Paper ID: 991
Title: Global MAP-Optimality by Shrinking the Combinatorial Search Area with Convex Relaxation
Reviews

Submitted by Assigned_Reviewer_5

Q1: Comments to author(s). First provide a summary of the paper, and then address the following criteria: Quality, clarity, originality and significance. (For detailed reviewing guidelines, see http://nips.cc/PaperInformation/ReviewerInstructions)
This paper proposes an approach to exact energy minimization in discrete graphical models.
The key idea is as follows: The LP relaxation of the problem allows to identify, via arc consistency/weak tree agreement, nodes for which the LP solution is also optimal in the discrete sense. The nodes for which discrete optimality cannot be established from the solution of the LP then define a subproblem, a hopefully small graph, which is solved exactly using a combinatorial solver. One of the contributions of the paper is to show that, if the combinatorial solution's boundary is consistent with the optimal part of the LP solution, the global optimum has been established. If the condition is not met, the combinatorial search area must be grown by the set of variables for which boundary consistency does not hold.

The proposed approach is viable only for sparse graphs, because in this special case the combinatorial search area will often be small.

Quality:
The paper is technically sound. The claims are supported by theory, and, to a lesser extent, by experiments. The current implementation of the solver is clearly not as efficient as it could be, as most of the time is spent in the supposedly very fast TRW-S algorithm. It would be interesting to see whether it would not have been faster to solve the LP using CPLEX, too, or even the whole ILP using CPLEX in some of the experiments. Such a comparison is not included in the paper (the authors argue in the rebuttal that this is not feasible).

Clarity:
The paper is clearly written and easy to understand for a reader with a background in discrete graphical models.

Originality:
The proposed approach is novel to my knowledge, although it builds heavily on theory that is well-known from the literature, such as weak tree agreement.

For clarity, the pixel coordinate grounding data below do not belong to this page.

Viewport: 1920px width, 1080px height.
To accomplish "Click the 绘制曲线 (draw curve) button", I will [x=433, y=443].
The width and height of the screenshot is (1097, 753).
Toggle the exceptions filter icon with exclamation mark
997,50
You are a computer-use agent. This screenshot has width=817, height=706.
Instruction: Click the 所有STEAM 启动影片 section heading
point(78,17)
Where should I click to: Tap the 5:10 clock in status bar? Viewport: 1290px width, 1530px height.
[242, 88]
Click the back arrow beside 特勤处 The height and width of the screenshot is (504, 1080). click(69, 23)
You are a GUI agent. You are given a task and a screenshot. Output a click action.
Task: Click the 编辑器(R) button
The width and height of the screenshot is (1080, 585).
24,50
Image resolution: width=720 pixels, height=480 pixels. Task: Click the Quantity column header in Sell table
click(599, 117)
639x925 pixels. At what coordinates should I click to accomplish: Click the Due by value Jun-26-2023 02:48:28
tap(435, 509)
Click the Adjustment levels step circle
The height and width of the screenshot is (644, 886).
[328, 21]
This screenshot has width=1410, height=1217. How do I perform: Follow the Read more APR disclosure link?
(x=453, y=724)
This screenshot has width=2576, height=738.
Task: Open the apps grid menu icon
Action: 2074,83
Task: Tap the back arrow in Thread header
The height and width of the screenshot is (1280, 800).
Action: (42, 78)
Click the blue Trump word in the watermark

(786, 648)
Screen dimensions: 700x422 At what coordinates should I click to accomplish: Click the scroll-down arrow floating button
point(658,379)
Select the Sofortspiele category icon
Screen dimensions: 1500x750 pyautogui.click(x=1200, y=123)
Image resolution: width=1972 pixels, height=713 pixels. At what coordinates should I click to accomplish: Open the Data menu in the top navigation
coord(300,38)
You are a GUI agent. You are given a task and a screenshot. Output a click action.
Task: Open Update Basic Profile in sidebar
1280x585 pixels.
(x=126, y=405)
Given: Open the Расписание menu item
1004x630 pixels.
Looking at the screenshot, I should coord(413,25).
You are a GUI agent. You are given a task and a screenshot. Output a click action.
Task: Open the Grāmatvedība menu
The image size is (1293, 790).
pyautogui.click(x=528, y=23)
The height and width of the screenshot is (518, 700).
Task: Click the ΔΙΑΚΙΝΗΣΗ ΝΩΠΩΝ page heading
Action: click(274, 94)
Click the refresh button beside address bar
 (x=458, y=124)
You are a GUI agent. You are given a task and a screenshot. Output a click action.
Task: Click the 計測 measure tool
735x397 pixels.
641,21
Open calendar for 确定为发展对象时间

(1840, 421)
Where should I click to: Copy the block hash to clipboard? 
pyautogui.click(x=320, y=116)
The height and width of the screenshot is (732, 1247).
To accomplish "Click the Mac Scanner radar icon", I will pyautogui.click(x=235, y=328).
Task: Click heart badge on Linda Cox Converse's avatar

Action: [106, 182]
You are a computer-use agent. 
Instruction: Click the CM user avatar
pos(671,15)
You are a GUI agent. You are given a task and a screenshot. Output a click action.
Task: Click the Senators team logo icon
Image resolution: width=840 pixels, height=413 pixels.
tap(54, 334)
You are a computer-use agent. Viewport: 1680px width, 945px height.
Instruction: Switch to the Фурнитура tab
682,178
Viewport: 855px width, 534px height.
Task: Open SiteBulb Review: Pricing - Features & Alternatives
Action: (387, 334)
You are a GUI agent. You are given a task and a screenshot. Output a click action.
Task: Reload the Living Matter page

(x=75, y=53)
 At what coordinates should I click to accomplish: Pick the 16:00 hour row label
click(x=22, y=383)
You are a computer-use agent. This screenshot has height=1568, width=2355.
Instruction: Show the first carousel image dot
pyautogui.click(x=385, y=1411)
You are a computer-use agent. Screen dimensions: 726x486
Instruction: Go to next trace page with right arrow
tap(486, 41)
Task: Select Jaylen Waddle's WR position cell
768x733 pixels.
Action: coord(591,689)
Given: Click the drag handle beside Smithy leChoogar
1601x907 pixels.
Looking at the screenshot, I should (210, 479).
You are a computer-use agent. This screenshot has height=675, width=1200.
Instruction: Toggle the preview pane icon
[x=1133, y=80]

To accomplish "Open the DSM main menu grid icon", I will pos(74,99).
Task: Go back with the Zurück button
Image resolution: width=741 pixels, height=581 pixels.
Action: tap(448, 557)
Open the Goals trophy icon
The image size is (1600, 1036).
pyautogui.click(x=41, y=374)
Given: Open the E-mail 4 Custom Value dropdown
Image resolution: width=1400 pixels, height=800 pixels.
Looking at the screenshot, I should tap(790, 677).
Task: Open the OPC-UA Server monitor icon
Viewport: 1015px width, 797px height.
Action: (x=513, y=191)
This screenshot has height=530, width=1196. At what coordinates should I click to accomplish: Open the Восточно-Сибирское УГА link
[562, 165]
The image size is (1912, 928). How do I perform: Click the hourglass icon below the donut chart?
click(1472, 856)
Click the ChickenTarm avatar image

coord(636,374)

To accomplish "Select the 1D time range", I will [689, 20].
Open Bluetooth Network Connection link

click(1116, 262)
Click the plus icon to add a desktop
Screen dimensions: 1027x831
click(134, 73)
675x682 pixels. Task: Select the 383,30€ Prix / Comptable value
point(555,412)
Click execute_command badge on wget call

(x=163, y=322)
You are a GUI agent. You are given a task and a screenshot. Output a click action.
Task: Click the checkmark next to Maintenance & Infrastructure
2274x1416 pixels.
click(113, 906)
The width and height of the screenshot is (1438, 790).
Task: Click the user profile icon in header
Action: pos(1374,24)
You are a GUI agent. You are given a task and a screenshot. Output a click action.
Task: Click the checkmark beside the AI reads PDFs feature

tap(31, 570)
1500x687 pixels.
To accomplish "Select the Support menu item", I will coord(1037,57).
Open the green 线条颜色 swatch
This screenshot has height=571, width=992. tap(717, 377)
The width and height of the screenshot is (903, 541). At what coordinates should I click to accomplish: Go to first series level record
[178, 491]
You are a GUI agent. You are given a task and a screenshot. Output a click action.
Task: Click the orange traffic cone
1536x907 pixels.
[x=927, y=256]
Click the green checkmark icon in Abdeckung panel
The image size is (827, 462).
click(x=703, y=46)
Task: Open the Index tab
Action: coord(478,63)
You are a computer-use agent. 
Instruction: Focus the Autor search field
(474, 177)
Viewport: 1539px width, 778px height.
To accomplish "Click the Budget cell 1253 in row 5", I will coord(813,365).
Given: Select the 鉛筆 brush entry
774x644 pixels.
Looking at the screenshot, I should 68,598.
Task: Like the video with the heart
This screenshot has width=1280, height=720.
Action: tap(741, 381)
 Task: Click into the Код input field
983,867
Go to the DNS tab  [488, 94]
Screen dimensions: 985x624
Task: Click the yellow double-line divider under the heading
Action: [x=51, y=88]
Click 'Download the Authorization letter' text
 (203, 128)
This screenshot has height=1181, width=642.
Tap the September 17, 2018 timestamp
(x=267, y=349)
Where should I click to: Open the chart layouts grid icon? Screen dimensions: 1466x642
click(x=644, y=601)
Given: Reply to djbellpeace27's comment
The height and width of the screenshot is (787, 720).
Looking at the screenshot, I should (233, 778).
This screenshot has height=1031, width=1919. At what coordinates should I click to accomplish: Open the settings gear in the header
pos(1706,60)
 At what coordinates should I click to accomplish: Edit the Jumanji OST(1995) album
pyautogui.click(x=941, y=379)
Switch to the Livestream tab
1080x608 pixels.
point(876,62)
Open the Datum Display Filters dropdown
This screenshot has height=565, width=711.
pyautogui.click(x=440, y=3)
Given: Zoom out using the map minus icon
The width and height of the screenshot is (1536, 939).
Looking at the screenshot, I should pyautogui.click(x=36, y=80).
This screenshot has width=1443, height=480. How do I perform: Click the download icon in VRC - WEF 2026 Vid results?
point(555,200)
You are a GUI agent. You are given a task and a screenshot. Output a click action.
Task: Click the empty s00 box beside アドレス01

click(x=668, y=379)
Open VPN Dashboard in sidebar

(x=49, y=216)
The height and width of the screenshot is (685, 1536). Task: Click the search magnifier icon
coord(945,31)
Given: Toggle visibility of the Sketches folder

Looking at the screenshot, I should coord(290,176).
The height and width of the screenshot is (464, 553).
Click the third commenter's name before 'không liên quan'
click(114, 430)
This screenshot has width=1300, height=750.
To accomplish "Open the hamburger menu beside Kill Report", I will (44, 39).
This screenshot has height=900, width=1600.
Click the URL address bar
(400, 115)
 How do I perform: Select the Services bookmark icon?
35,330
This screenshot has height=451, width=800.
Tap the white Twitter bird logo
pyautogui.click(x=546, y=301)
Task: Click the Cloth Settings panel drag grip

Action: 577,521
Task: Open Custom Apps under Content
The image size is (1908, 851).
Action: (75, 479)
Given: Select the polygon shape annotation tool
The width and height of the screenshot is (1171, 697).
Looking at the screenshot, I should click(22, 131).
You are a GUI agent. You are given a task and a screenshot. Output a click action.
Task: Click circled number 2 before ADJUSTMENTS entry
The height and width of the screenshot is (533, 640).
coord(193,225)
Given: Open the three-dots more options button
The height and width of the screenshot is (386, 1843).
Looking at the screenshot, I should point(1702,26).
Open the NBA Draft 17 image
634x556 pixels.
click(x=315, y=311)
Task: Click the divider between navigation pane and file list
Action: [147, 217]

Related work is thoroughly discussed and existing ideas are clearly attributed to the original authors.

Significance:
While the proposed approach is insightful, I do not expect it to be of significant interest to readers outside the graphical models community. Even within this community, I do not see the proposed approach becoming particularly popular, since it is not an elegant standalone approach but rather draws on "heavy machinery" (combinatorial solvers) as a black box. It provides an algorithmic perspective on solving a particular kind of problem rather than an inspiring new formulation.
Q2: Please summarize your review in 1-2 sentences
This is a well-written paper that introduces a novel approach to solving discrete graphical models to optimality. The approach presented is solid, though not exciting in this reviewer's opinion, because it mostly builds on established theory.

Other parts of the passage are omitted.